ACTIVITY: What is needed here is a verbatim copy of the records that follow.
SUPPLIED DATA below:
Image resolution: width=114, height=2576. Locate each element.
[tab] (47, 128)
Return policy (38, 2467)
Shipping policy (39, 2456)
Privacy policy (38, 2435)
End of SUPPLIED DATA.
RESULT OF THE TASK:
Image resolution: width=114, height=2576. Locate each element.
[tab] (47, 128)
Return policy (38, 2467)
Shipping policy (39, 2456)
Privacy policy (38, 2435)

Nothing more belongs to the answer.